EXERCISE AIM – Report back every line in the data that includes the string "Collapse".

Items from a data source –
■ ■ ■ ■

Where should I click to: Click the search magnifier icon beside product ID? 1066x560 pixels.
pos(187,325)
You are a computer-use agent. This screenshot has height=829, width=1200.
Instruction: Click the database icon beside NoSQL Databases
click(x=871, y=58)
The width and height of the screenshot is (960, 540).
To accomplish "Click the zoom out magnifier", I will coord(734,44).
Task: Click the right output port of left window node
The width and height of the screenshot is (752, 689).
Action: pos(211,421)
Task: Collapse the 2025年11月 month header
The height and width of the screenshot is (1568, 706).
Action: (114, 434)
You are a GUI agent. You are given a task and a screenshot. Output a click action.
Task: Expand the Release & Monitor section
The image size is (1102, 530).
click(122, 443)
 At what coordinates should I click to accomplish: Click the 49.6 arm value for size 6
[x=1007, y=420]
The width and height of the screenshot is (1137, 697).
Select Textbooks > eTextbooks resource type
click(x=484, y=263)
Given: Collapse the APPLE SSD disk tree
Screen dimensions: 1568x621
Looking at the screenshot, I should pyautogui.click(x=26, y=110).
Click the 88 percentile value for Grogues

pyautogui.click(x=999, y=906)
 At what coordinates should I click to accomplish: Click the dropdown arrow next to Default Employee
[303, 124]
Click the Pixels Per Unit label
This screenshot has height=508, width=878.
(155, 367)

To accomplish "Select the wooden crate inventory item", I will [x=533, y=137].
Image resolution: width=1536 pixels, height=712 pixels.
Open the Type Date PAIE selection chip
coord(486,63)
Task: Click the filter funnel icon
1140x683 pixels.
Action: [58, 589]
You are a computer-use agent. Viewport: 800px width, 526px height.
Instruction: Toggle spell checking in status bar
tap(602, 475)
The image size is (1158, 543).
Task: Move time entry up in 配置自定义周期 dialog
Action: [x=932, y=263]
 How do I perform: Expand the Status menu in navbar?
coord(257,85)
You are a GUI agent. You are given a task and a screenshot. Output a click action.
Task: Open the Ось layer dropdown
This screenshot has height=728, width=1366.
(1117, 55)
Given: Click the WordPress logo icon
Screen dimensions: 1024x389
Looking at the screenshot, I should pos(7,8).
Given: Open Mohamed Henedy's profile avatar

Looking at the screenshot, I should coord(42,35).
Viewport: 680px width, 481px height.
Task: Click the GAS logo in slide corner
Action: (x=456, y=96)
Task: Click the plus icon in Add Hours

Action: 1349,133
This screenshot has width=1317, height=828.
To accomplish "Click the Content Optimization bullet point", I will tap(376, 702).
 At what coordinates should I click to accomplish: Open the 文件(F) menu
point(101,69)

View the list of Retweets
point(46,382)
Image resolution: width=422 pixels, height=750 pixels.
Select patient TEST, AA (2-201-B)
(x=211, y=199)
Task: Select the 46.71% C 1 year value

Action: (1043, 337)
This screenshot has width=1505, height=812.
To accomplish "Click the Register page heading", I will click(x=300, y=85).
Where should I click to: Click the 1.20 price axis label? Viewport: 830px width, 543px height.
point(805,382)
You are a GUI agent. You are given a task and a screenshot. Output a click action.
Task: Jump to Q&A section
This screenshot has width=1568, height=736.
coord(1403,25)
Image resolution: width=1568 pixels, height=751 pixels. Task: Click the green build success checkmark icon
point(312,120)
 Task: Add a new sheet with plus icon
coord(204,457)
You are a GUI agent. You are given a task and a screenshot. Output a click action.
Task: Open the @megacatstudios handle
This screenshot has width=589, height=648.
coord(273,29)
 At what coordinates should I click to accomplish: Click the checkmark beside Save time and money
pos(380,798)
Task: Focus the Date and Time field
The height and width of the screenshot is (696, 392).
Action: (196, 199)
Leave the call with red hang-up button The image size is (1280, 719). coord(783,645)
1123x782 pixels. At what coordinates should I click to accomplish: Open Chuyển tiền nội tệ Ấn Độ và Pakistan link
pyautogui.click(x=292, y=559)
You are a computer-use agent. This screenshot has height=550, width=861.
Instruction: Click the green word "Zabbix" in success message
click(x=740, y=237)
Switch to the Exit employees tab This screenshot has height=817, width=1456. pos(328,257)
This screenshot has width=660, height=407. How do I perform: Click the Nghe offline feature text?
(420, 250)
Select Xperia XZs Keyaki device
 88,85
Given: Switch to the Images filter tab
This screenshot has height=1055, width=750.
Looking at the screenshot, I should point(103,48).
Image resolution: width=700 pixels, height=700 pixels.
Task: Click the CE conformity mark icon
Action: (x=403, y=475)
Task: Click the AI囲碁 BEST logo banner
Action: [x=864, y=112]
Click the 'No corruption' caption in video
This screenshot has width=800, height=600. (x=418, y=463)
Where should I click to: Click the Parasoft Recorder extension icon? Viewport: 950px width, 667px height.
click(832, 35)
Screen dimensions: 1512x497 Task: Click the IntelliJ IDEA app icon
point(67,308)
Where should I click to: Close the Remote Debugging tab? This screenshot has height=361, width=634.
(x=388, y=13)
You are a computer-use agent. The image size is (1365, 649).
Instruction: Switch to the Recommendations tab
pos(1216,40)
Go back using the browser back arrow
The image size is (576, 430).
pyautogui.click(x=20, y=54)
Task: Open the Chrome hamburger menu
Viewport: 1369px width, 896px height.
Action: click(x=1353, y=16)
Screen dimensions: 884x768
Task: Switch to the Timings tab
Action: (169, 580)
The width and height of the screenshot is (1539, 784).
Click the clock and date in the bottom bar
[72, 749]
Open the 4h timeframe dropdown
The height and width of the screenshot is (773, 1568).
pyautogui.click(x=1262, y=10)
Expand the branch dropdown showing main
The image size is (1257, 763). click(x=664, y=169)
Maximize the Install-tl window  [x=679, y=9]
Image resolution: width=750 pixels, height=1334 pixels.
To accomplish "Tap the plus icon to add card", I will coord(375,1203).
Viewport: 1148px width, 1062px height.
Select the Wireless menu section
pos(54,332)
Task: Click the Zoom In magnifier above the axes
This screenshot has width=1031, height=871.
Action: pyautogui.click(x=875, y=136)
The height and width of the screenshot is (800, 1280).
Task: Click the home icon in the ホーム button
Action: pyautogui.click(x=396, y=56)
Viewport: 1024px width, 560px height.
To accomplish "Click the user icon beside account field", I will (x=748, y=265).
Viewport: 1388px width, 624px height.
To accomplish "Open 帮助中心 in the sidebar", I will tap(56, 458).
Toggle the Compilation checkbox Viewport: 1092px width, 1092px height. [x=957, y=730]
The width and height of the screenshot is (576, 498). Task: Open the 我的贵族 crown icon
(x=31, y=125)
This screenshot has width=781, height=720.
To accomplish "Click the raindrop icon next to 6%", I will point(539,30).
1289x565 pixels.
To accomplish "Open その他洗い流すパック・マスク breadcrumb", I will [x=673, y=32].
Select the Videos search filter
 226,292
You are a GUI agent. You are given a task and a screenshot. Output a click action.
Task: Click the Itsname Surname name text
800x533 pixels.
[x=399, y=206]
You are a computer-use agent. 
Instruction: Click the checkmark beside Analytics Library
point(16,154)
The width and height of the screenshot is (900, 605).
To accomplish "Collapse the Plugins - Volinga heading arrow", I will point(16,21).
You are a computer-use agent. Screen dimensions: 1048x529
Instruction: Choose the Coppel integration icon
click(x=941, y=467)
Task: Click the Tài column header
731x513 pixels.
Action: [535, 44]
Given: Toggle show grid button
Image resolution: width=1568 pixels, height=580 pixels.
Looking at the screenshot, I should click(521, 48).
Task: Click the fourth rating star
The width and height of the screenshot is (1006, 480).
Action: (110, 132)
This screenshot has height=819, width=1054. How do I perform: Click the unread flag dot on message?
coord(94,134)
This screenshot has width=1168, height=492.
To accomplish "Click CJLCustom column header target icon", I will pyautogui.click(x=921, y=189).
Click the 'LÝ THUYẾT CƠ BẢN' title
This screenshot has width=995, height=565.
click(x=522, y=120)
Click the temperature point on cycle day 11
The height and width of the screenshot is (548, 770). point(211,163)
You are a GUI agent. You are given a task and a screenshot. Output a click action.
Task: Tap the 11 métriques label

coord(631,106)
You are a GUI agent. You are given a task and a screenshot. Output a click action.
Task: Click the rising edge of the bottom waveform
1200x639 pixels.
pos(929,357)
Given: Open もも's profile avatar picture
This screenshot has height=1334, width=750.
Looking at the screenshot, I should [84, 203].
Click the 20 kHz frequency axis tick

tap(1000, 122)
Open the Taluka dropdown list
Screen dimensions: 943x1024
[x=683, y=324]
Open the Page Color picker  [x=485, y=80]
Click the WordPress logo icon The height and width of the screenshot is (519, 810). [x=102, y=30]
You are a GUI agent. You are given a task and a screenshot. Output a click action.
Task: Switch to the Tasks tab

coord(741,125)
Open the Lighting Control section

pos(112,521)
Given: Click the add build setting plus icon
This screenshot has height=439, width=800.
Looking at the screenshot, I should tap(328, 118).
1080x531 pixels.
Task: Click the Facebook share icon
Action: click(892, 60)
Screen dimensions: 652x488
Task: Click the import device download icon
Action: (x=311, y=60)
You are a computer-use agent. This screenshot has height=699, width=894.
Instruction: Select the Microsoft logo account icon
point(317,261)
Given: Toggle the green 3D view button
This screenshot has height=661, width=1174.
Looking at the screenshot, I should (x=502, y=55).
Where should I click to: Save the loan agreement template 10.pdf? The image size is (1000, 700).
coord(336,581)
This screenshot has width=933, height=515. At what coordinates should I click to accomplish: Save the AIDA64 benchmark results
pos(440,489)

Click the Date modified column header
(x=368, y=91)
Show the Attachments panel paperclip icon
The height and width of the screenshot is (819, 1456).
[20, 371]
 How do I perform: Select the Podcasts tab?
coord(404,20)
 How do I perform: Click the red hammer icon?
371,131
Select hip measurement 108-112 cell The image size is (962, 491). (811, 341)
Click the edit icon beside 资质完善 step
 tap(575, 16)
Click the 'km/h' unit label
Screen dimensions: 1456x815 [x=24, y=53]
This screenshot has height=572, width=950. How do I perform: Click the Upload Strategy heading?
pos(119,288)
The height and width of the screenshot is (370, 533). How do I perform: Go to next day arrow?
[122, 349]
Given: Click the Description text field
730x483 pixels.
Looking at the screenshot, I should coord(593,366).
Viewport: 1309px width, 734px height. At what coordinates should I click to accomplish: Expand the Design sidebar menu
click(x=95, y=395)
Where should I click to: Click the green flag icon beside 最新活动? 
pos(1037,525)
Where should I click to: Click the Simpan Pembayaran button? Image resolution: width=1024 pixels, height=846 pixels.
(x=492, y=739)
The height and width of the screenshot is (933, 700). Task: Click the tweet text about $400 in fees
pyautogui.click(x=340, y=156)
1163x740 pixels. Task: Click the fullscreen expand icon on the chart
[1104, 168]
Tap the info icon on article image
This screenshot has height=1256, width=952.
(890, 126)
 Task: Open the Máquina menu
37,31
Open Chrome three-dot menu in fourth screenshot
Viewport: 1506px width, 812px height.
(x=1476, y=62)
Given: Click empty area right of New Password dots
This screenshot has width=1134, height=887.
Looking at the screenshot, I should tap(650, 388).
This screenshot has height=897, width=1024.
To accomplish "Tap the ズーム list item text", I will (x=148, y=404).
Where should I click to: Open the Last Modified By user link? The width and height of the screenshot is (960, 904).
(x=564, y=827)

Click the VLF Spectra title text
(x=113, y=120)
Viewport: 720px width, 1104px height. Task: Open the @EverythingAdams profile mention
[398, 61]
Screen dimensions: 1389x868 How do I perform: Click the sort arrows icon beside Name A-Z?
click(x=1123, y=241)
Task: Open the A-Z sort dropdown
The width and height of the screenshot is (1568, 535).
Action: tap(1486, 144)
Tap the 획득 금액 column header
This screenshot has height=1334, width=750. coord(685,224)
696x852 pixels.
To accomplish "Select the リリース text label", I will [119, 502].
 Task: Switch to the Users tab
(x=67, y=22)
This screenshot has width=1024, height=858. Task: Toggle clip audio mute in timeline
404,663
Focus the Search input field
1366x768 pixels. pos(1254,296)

■ ■ ■ ■

ANSWER FOR THIS EXERCISE –
Task: Collapse the 2025年11月 month header
Given: Collapse the APPLE SSD disk tree
To accomplish "Collapse the Plugins - Volinga heading arrow", I will point(16,21).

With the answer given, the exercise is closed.